Air: Just like other organisms, bacteria and fungus need oxygen to live. Therefore, a steady rotation of the pile is required to ensure air is dispersed throughout the pile. A pitchfork can be used to rotate the pile or some manufactured bins include an automatic turn feature.

A balanced amount of each material is required for your compost pile to remain active and odor free. Levels can be maintained by including an even amount of both green and brown compost and offsetting it with the other once more of one ingredient is added.

Ideal Compost
Along with the items listed above, the following compost is ideal to include:

  • Eggshells
  • Fruit and vegetable remains
  • Cardboard
  • Coffee grounds and tea leaves
  • Nut shells
  • Shredded newspaper
  • Houseplants
  • Animal manure

Compost to Avoid
The following compost should not be included as they release harmful substances, cause odors, attract unwanted pests or contain parasites harmful to humans.

  • Coal or charcoal
  • Dairy products
  • Diseased plants
  • Meat or fish scraps
  • Fats, grease or oils
  • Pet waste
  • Chemically treated yard trimmings

Benefits of Composting
While deciding to compost is a major decision that requires continual maintenance and up keep, there are several benefits that make the process worth it.

Woman in garden.Enriched Soil: Composting promotes the development of microorganisms (bacteria and fungi) which break down organic matter, creating humus. Humus is a nutritionally rich substance that spreads nutrients to the soil and helps it retain moisture.

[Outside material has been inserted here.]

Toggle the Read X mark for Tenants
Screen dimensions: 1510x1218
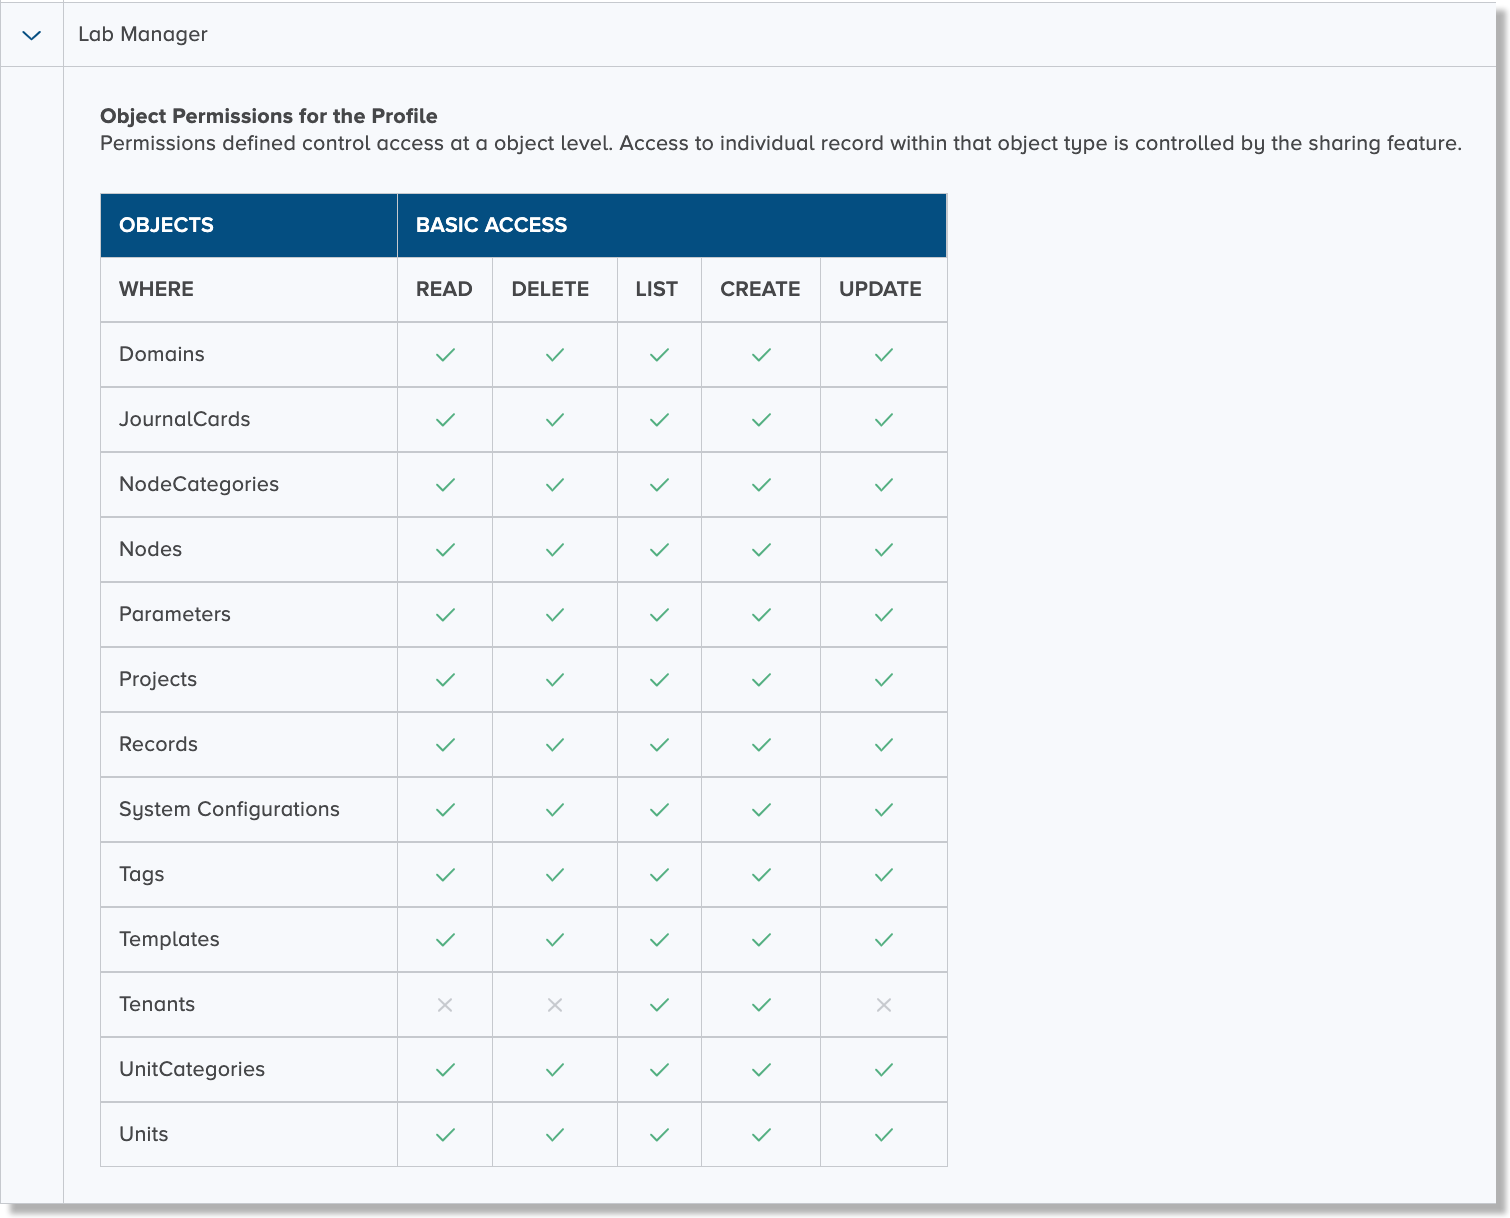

Reduces Landfills: On average, 25% of all waste can be composted. By creating a compost at home, this will save 25% of your yearly waste from ever reaching a landfill.

Eliminate Harmful Chemicals: The humus created by composting also provides a natural suppression to plant disease and keeps pests at bay. As a result, the need for additional chemical fertilizers or harmful pesticides is eliminated. Not only does this keep toxins out of your yard, it keeps dollars in your pocket!